Trzymiesięczny areszt dla kierowcy, który spowodował śmiertelny wypadek w okolicach Lęborka. Po zdarzeniu mężczyzna uciekł, podobnie jak pasażer auta. Na policję zgłosił się dopiero kilka godzin później.
Sąd Rejonowy w Lęborku tymczasowo aresztował 33-letniego Grzegorza K. To on kierował busem, którym ekipa budowlana wracała z pracy. Samochód wypadł na pobocze i dachował. Na miejscu zginął 42-letni mężczyzna. Prokurator rejonowy w Lęborku Patryk Wegner podkreśla, że kierowca pił wcześniej alkohol. Na razie jednak śledczy badają, jaki był poziom upojenia alkoholowego kierowcy podejrzanego o spowodowanie śmiertelnego wypadku.
– Mężczyzna złożył obszerne wyjaśnienia i przyznał się do winy. Powołamy jednak biegłego, by ustalił na podstawie badań retrospektywnych, jaki był poziom alkoholu u Grzegorza K. w chwili wypadku. 33-latek zgłosił się na Komendę Policji w Lęborku kilka godzin po zdarzeniu. Dopiero wtedy zbadano go alkomatem i pobrano krew do badań trzeźwości. Zarzuty, jakie mu postawiliśmy, to spowodowanie wypadku ze skutkiem śmiertelnym oraz ucieczkę z miejsca zdarzenia – wyjaśnia prokurator Wegner.

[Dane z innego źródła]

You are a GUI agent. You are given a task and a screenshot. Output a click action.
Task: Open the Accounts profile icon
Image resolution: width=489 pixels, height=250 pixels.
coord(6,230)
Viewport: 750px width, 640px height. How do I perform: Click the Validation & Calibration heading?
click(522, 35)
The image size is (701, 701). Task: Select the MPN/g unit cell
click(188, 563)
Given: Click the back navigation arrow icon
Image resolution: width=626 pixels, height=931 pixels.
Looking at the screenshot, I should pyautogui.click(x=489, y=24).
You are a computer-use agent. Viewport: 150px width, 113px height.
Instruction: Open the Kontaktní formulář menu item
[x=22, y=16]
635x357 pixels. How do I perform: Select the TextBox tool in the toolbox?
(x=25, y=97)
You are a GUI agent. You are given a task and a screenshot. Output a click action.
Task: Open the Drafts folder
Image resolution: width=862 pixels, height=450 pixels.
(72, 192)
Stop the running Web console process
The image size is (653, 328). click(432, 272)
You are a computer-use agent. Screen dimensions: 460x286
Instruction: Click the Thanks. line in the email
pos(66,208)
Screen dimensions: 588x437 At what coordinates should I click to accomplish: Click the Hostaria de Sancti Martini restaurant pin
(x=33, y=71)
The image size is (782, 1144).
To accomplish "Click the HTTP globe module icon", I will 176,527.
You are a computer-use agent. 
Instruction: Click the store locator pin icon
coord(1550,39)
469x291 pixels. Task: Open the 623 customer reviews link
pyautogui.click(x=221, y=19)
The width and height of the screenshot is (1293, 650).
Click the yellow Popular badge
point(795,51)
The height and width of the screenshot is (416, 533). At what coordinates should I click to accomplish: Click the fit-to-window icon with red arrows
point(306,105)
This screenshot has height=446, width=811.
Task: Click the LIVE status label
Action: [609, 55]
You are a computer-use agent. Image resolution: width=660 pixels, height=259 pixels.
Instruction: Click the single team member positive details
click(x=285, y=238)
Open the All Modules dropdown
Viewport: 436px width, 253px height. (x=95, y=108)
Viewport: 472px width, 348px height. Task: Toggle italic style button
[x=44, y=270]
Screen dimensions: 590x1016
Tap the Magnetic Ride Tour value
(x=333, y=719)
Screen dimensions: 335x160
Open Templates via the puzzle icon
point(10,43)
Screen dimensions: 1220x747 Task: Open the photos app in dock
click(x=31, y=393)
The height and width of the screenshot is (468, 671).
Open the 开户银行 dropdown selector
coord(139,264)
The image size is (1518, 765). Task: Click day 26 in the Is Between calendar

Kierowcy grozić może nawet do 12 lat pozbawienia wolności. W sprawie policja przesłuchała cztery osoby. To kierowca busa, pasażer oraz dwaj mężczyźni z którymi wspólni pili alkohol. 42-latek, ofiara wypadku, zginął na miejscu w wyniku odniesionych obrażeń.